_YOUR TASK_
Could you return every line of the records below that contains the word "Open"?

_GIVEN RECORDS_
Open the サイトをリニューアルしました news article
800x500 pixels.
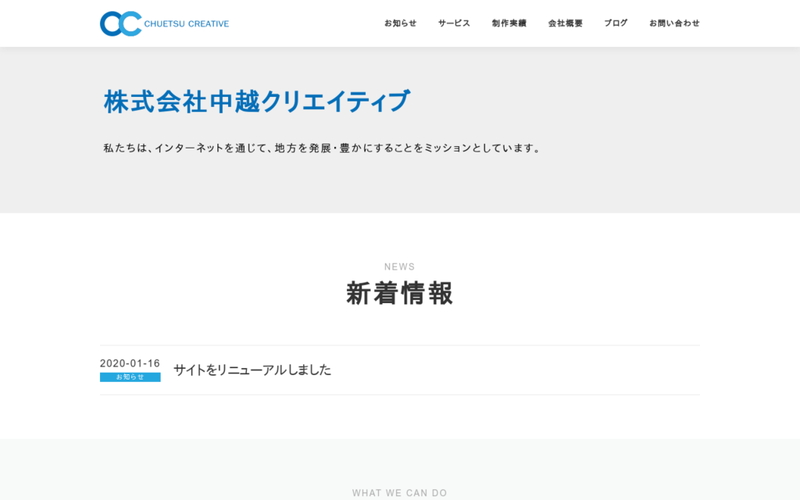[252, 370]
--
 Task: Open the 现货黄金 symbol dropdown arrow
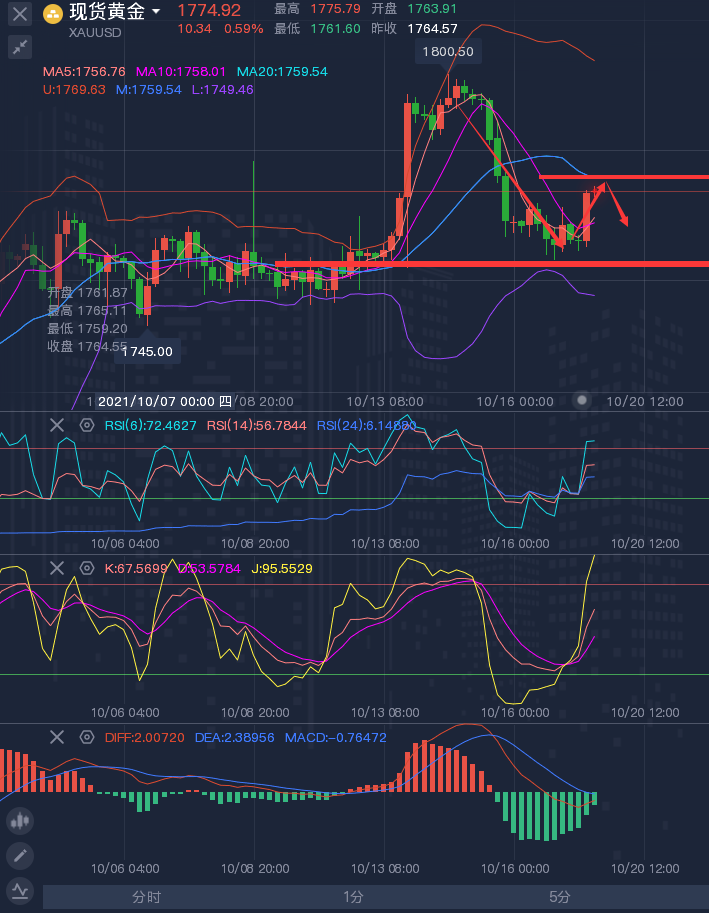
* * *
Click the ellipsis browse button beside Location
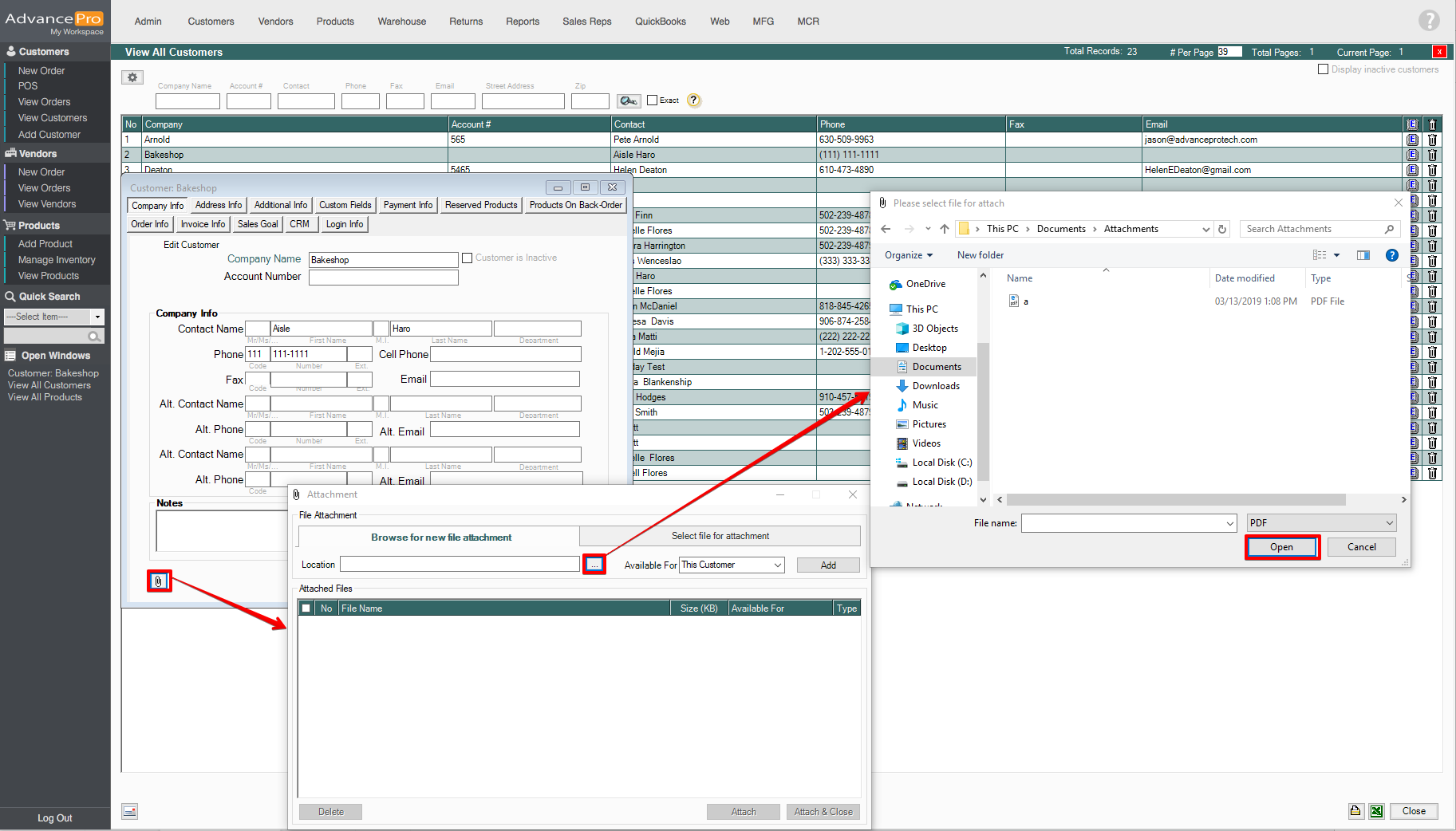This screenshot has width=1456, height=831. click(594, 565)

_REPLY TO THE EXERCISE_
Open the サイトをリニューアルしました news article
 Task: Open the 现货黄金 symbol dropdown arrow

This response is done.